## Exercise set
(a) Answer these questions from the baseball game preview:
(i) For which console is the game made?
(ii) At about what frame rate does the game run?
(iii) Which two baseball titles does the writer name as offering luxuries players are used to?
(b) Carry on the baseball game preview from its last sentence.

═════ Text block ═════

TOKYO - We've got screens and impressions on Square's baseball game for the Sony PlayStation2.


TOKYO - As one of Square's only titles on display at this spring's Tokyo Game Show, we had high hopes for Gekikuukan Pro Baseball: End of the Century 1999 – the company's big leap into the world of simulation baseball. While the game certainly looks good, upon starting up some bona fide gameplay, I realized just how much I know about sports titles and baseball titles in particular. In short, the title is a decidedly flawed game that I think anyone used to the luxuries of World Series Baseball or All-Star Baseball would find abhorrent.

For starters, little things like not being able to take some tentative warm-up swings or move around and position yourself in the batters' box is definitely annoying. When you discover that changing pitch velocity and affecting the curve of the ball in mid-flight is next to impossible, the game's limitations rear their ugly head.

Graphically, the game can be amazingly beautiful, running at a fairly consistent 60fps, while offering some of the most realistic animations I've ever seen in a game. However, I began to get the idea that Square concentrated directly on the motion-capture routines and less on the playability and authenticity of the gameplay. While it isn't one of those super-deformed b-ball games like those that are quite popular in Japan, why does almost every throw from the outfield to the infield ride on an arc that would make McDonald's proud? Other details like the jumpy transition animations are also of concern, as a first baseman in this game, for example, will wait for the ball to come his way like any first baseman would. However, his change in stance from when he's waiting for the ball to when he actually catches it is abrupt and lacks finesse.

═════ Given data ═════

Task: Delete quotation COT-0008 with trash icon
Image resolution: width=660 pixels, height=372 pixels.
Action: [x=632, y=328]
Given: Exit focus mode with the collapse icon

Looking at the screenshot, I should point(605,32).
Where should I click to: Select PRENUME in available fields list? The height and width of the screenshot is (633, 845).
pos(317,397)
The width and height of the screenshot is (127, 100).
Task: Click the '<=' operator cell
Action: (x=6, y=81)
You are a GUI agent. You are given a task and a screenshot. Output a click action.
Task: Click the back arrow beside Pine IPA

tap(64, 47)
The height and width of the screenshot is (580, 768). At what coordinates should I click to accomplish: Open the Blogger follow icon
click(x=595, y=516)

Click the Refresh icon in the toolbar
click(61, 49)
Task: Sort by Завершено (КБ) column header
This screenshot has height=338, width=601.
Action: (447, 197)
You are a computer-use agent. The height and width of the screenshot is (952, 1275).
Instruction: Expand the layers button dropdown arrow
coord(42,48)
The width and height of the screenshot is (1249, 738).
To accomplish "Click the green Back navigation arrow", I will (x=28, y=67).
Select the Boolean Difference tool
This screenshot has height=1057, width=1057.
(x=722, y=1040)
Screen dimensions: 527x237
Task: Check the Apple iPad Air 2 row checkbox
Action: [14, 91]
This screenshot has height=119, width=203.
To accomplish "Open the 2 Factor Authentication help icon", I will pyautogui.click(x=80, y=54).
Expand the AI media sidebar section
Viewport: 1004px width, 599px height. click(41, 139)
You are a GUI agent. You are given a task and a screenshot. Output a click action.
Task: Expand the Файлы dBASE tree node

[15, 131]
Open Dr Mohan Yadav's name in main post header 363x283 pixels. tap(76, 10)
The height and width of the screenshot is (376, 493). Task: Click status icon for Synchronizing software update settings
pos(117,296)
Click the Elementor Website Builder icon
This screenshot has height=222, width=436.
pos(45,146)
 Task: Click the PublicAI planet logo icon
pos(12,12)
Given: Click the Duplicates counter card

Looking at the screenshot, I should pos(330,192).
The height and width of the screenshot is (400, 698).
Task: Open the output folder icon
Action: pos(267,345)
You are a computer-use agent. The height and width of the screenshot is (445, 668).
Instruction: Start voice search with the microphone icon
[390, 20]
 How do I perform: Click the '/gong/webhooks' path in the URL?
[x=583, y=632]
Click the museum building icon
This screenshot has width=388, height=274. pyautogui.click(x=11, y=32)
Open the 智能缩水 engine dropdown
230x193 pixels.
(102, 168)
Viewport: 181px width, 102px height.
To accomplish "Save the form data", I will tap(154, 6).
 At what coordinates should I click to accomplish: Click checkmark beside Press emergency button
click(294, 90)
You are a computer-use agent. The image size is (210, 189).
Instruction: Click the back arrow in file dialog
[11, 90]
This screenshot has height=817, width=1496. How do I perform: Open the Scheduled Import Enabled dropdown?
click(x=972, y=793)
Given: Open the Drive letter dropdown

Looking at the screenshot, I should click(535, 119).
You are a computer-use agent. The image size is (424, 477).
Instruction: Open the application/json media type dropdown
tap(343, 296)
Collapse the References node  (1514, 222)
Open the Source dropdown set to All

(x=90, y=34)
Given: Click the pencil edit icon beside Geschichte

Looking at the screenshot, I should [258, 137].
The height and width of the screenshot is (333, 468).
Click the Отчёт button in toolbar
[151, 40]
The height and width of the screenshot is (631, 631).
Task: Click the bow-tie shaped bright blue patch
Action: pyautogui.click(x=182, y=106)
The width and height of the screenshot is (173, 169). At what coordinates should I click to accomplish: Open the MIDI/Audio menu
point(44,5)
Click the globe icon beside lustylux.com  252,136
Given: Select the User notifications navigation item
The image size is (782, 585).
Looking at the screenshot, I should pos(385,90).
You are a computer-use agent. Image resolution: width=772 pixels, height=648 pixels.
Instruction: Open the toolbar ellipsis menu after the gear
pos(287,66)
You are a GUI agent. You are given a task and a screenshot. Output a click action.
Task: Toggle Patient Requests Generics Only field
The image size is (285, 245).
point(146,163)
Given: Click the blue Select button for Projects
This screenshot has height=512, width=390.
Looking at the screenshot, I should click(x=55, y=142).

═════

## Written answers
(a)
(i) The Sony PlayStation2.
(ii) A fairly consistent 60fps.
(iii) World Series Baseball and All-Star Baseball.

(b)
If the other offerings at Square's booth had been of greater value, then perhaps Gekikuukan Pro Baseball: End of the Century 1999 wouldn't have been so aggravating. As it stands, EotC 1999 is another example of why Square should stick to RPG's. You can't blame a publisher for trying new things, but when Driving Emotion Type-S and both its baseball and wrestling games are of questionable to almost unplayable quality, I have to wonder what's wrong. Let's hope Square irons this one out before the game ships.